[SYSTEMDS-265] Entity resolution pipelines and primitives. #993

skogler · 2020-07-17T15:58:05Z

Adds new scripts in scripts/staging/entity-resolution that demonstrate
entity clustering and binary entity resolution with SystemDS DML.
See the README at scripts/staging/entity-resolution/README.md for more
details.

This is a squash of all commits on branch master from the skogler/systemml fork.

Co-authored-by: Markus Reiter-Haas iseratho@gmail.com

skogler · 2020-07-18T09:20:34Z

Not sure how to reproduce the test failure of BinaryEntityResulationTest locally, it always works, with spark-submit as well as with or without Intel MKL.

Baunsgaard · 2020-07-19T13:01:54Z

I have asked Actions to execute the tests again, (sometimes the tests fail, for arbitrary reasons) and it is something we are looking into.

skogler · 2020-07-19T20:37:43Z

Thanks, it seems that its related to how the test is called. I'll try to build the docker image and test with that.

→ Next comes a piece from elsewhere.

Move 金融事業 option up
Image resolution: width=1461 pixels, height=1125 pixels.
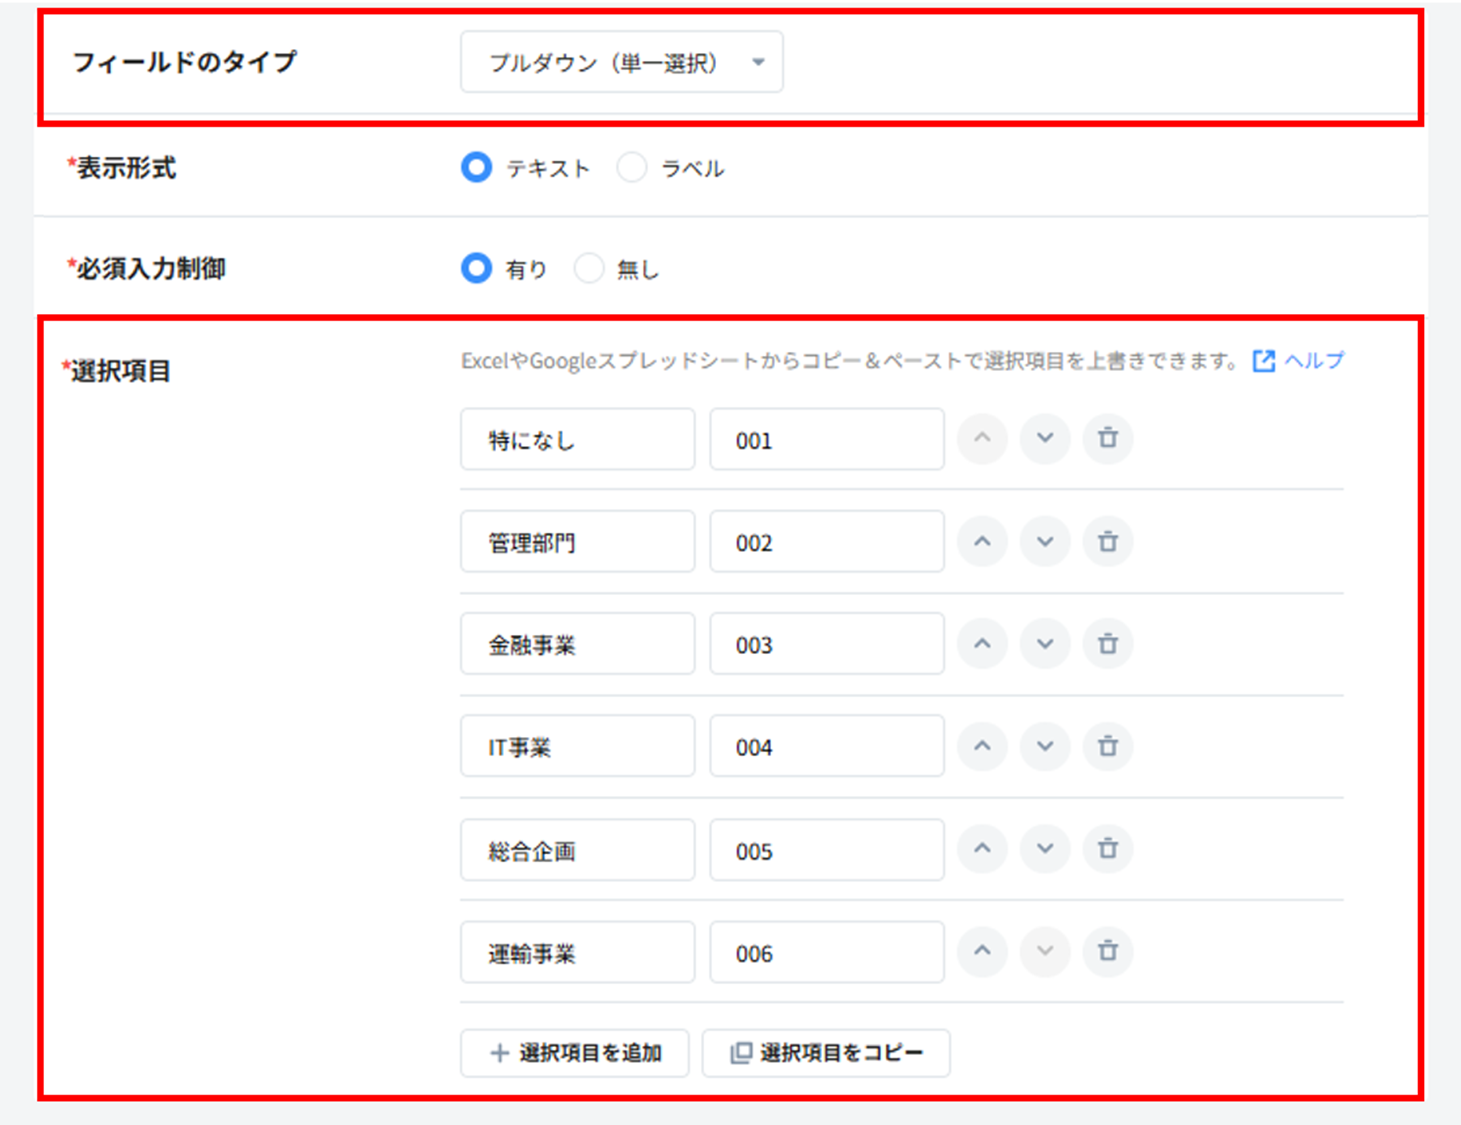[x=982, y=644]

skogler · 2020-07-19T23:29:44Z

Okay, its a problem with the combination of maven surefire and JUnit parameterized tests.

Running the test from IDEA works fine. Removing the parametrization also makes it run with maven. But I don't really want to do that either :(

skogler · 2020-07-19T23:58:42Z

I added @NotThreadSafe annotations now, which is consistent with some other tests but I think it does not work reliably.

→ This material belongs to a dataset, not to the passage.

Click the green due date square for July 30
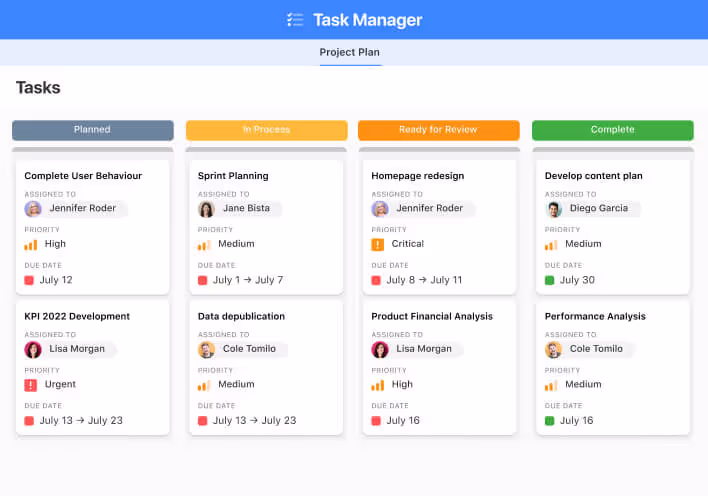This screenshot has height=496, width=708. 550,280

skogler · 2020-07-20T00:05:30Z

Yeah, the only way I can find to get the tests to run reliably is to set the maven surefire plugin option parallel to none.

Baunsgaard

Good job! 👍
I really like your scripts and they are nicely commented for clarity.

I also really like the tests. my only real concern is the disabling of parallel testing, but that should be fixable.

pom.xml

Baunsgaard · 2020-07-20T09:19:14Z

scripts/staging/entity-resolution/README.md

+There is a test data repository that was used to develop these scripts at 
+[repo](https://github.com/skogler/systemds-amls-project-data). In the examples below, it is assumed that this repo is 
+cloned as `data` in the SystemDS root folder. The data in that repository is sourced from the Uni Leipzig entity resolution 
+[benchmark](https://dbs.uni-leipzig.de/research/projects/object_matching/benchmark_datasets_for_entity_resolution).


How did this implementation compare to this benchmark?

On the mentioned website there are no comparison values.
For the DBLP-ACM dataset we get a F1-score of 0.8948.
For the Affiliations dataset we get a F1-score of 0.1429.
Note that we primarily focused on building the primitives and a basic pipeline.
We suspect that these numbers can be improved a lot by focusing more on data preprocessing (e.g., stemming).

scripts/staging/entity-resolution/README.md

Baunsgaard · 2020-07-20T09:35:32Z

scripts/staging/entity-resolution/README.md

+## Testing and Examples
+
+There is a test data repository that was used to develop these scripts at 
+[repo](https://github.com/skogler/systemds-amls-project-data). In the examples below, it is assumed that this repo is 


I'm not a huge fan of the data being located in this repository, but then again i don't know where we would store such a thing in Apache or if it is even possible.

opinions @mboehm7

Baunsgaard · 2020-07-20T09:43:48Z

scripts/staging/entity-resolution/entity-clustering.dml

+  CLUSTER = pipe::entity_clustering_pipeline(X, num_blocks, threshold);
+} else if (blocking_method == "lsh") {
+  CLUSTER = pipe::entity_clustering_pipeline_lsh(X, num_hashtables, num_hyperplanes, threshold);
+}


Can you maybe elaborate on performance for these two techniques?

If possible could you try adding another case using kmeans (only if applicable and you don't have to change much )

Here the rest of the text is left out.